Data entries
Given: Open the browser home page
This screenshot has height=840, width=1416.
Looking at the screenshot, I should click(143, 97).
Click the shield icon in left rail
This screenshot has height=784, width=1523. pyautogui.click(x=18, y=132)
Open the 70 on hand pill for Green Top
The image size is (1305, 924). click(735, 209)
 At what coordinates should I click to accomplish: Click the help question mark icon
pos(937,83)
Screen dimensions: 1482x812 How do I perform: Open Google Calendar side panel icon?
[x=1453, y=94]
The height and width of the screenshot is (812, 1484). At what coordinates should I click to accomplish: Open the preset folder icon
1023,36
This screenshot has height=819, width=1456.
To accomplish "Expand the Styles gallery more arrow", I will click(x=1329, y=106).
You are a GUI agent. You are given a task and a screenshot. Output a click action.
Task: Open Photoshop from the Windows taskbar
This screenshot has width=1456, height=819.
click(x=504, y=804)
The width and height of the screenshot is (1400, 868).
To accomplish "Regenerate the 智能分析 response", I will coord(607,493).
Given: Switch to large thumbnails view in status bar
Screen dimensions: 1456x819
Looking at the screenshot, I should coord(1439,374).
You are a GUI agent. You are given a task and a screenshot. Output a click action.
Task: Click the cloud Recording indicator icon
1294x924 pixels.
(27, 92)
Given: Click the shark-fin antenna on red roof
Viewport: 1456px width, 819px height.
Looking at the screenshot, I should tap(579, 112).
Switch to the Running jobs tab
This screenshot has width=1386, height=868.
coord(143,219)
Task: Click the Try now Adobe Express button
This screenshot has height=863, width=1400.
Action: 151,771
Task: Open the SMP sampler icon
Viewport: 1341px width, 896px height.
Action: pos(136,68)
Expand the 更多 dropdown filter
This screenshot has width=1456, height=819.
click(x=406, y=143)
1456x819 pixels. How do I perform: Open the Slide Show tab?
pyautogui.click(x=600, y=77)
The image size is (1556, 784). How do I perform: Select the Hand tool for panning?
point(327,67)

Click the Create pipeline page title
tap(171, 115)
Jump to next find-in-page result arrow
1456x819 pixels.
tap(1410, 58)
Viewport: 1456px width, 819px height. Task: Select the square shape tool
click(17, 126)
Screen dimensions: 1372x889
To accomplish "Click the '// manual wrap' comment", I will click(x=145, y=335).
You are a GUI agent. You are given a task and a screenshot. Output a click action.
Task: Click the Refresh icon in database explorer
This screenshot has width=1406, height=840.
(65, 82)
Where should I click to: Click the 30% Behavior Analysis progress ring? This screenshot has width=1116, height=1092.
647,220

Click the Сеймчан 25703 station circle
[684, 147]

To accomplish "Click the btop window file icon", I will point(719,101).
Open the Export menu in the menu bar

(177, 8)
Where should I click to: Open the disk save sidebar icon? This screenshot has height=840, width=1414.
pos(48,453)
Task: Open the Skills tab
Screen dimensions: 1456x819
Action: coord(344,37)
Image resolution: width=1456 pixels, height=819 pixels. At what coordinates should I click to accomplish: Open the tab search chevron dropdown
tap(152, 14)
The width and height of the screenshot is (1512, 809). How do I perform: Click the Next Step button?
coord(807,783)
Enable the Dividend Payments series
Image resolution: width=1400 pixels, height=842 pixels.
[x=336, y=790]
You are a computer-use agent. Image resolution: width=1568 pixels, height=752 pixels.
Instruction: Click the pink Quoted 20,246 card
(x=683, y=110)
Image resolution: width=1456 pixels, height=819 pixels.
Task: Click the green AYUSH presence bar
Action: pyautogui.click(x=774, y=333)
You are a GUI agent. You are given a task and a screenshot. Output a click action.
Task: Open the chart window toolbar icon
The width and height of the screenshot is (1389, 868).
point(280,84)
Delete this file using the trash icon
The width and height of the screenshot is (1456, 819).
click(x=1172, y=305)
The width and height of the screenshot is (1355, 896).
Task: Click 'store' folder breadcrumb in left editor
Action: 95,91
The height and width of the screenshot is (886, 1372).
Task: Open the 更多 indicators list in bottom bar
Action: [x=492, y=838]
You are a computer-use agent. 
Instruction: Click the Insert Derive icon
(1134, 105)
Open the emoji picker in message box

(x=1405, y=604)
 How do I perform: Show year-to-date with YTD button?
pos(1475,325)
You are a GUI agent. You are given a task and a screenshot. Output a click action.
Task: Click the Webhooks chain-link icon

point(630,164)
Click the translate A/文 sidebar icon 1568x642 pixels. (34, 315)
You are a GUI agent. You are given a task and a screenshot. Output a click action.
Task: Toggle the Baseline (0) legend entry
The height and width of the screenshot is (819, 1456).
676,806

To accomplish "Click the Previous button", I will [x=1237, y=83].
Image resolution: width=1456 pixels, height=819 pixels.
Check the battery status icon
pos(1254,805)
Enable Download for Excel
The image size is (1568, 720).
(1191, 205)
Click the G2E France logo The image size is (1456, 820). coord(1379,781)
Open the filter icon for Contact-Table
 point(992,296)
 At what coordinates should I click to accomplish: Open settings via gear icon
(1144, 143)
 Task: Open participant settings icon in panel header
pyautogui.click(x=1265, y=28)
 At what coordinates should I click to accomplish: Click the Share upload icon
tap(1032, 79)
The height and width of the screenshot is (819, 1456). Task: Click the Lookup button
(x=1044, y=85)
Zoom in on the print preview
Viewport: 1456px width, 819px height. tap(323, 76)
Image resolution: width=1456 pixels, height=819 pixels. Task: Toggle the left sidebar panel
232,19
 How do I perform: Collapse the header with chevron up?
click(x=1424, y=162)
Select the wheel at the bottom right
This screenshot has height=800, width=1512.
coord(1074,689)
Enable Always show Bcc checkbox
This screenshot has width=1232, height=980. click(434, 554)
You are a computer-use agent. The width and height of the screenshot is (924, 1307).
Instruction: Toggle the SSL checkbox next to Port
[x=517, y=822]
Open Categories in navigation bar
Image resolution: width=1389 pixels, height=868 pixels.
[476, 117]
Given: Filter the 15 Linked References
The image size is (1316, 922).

_PROBLEM:_ Your response must consist of every line above, reproduced exactly.

_ANSWER TO THIS PROBLEM:_
Given: Open the browser home page
This screenshot has height=840, width=1416.
Looking at the screenshot, I should click(143, 97).
Click the shield icon in left rail
This screenshot has height=784, width=1523. pyautogui.click(x=18, y=132)
Open the 70 on hand pill for Green Top
The image size is (1305, 924). click(735, 209)
 At what coordinates should I click to accomplish: Click the help question mark icon
pos(937,83)
Screen dimensions: 1482x812 How do I perform: Open Google Calendar side panel icon?
[x=1453, y=94]
The height and width of the screenshot is (812, 1484). At what coordinates should I click to accomplish: Open the preset folder icon
1023,36
This screenshot has height=819, width=1456.
To accomplish "Expand the Styles gallery more arrow", I will click(x=1329, y=106).
You are a GUI agent. You are given a task and a screenshot. Output a click action.
Task: Open Photoshop from the Windows taskbar
This screenshot has width=1456, height=819.
click(x=504, y=804)
The width and height of the screenshot is (1400, 868).
To accomplish "Regenerate the 智能分析 response", I will coord(607,493).
Given: Switch to large thumbnails view in status bar
Screen dimensions: 1456x819
Looking at the screenshot, I should coord(1439,374).
You are a GUI agent. You are given a task and a screenshot. Output a click action.
Task: Click the cloud Recording indicator icon
1294x924 pixels.
(27, 92)
Given: Click the shark-fin antenna on red roof
Viewport: 1456px width, 819px height.
Looking at the screenshot, I should tap(579, 112).
Switch to the Running jobs tab
This screenshot has width=1386, height=868.
coord(143,219)
Task: Click the Try now Adobe Express button
This screenshot has height=863, width=1400.
Action: 151,771
Task: Open the SMP sampler icon
Viewport: 1341px width, 896px height.
Action: pos(136,68)
Expand the 更多 dropdown filter
This screenshot has width=1456, height=819.
click(x=406, y=143)
1456x819 pixels. How do I perform: Open the Slide Show tab?
pyautogui.click(x=600, y=77)
The image size is (1556, 784). How do I perform: Select the Hand tool for panning?
point(327,67)

Click the Create pipeline page title
tap(171, 115)
Jump to next find-in-page result arrow
1456x819 pixels.
tap(1410, 58)
Viewport: 1456px width, 819px height. Task: Select the square shape tool
click(17, 126)
Screen dimensions: 1372x889
To accomplish "Click the '// manual wrap' comment", I will click(x=145, y=335).
You are a GUI agent. You are given a task and a screenshot. Output a click action.
Task: Click the Refresh icon in database explorer
This screenshot has width=1406, height=840.
(65, 82)
Where should I click to: Click the 30% Behavior Analysis progress ring? This screenshot has width=1116, height=1092.
647,220

Click the Сеймчан 25703 station circle
[684, 147]

To accomplish "Click the btop window file icon", I will point(719,101).
Open the Export menu in the menu bar

(177, 8)
Where should I click to: Open the disk save sidebar icon? This screenshot has height=840, width=1414.
pos(48,453)
Task: Open the Skills tab
Screen dimensions: 1456x819
Action: coord(344,37)
Image resolution: width=1456 pixels, height=819 pixels. At what coordinates should I click to accomplish: Open the tab search chevron dropdown
tap(152, 14)
The width and height of the screenshot is (1512, 809). How do I perform: Click the Next Step button?
coord(807,783)
Enable the Dividend Payments series
Image resolution: width=1400 pixels, height=842 pixels.
[x=336, y=790]
You are a computer-use agent. Image resolution: width=1568 pixels, height=752 pixels.
Instruction: Click the pink Quoted 20,246 card
(x=683, y=110)
Image resolution: width=1456 pixels, height=819 pixels.
Task: Click the green AYUSH presence bar
Action: pyautogui.click(x=774, y=333)
You are a GUI agent. You are given a task and a screenshot. Output a click action.
Task: Open the chart window toolbar icon
The width and height of the screenshot is (1389, 868).
point(280,84)
Delete this file using the trash icon
The width and height of the screenshot is (1456, 819).
click(x=1172, y=305)
The width and height of the screenshot is (1355, 896).
Task: Click 'store' folder breadcrumb in left editor
Action: 95,91
The height and width of the screenshot is (886, 1372).
Task: Open the 更多 indicators list in bottom bar
Action: [x=492, y=838]
You are a computer-use agent. 
Instruction: Click the Insert Derive icon
(1134, 105)
Open the emoji picker in message box

(x=1405, y=604)
 How do I perform: Show year-to-date with YTD button?
pos(1475,325)
You are a GUI agent. You are given a task and a screenshot. Output a click action.
Task: Click the Webhooks chain-link icon

point(630,164)
Click the translate A/文 sidebar icon 1568x642 pixels. (34, 315)
You are a GUI agent. You are given a task and a screenshot. Output a click action.
Task: Toggle the Baseline (0) legend entry
The height and width of the screenshot is (819, 1456).
676,806

To accomplish "Click the Previous button", I will [x=1237, y=83].
Image resolution: width=1456 pixels, height=819 pixels.
Check the battery status icon
pos(1254,805)
Enable Download for Excel
The image size is (1568, 720).
(1191, 205)
Click the G2E France logo The image size is (1456, 820). coord(1379,781)
Open the filter icon for Contact-Table
 point(992,296)
 At what coordinates should I click to accomplish: Open settings via gear icon
(1144, 143)
 Task: Open participant settings icon in panel header
pyautogui.click(x=1265, y=28)
 At what coordinates should I click to accomplish: Click the Share upload icon
tap(1032, 79)
The height and width of the screenshot is (819, 1456). Task: Click the Lookup button
(x=1044, y=85)
Zoom in on the print preview
Viewport: 1456px width, 819px height. tap(323, 76)
Image resolution: width=1456 pixels, height=819 pixels. Task: Toggle the left sidebar panel
232,19
 How do I perform: Collapse the header with chevron up?
click(x=1424, y=162)
Select the wheel at the bottom right
This screenshot has height=800, width=1512.
coord(1074,689)
Enable Always show Bcc checkbox
This screenshot has width=1232, height=980. click(434, 554)
You are a computer-use agent. The width and height of the screenshot is (924, 1307).
Instruction: Toggle the SSL checkbox next to Port
[x=517, y=822]
Open Categories in navigation bar
Image resolution: width=1389 pixels, height=868 pixels.
[476, 117]
Given: Filter the 15 Linked References
The image size is (1316, 922).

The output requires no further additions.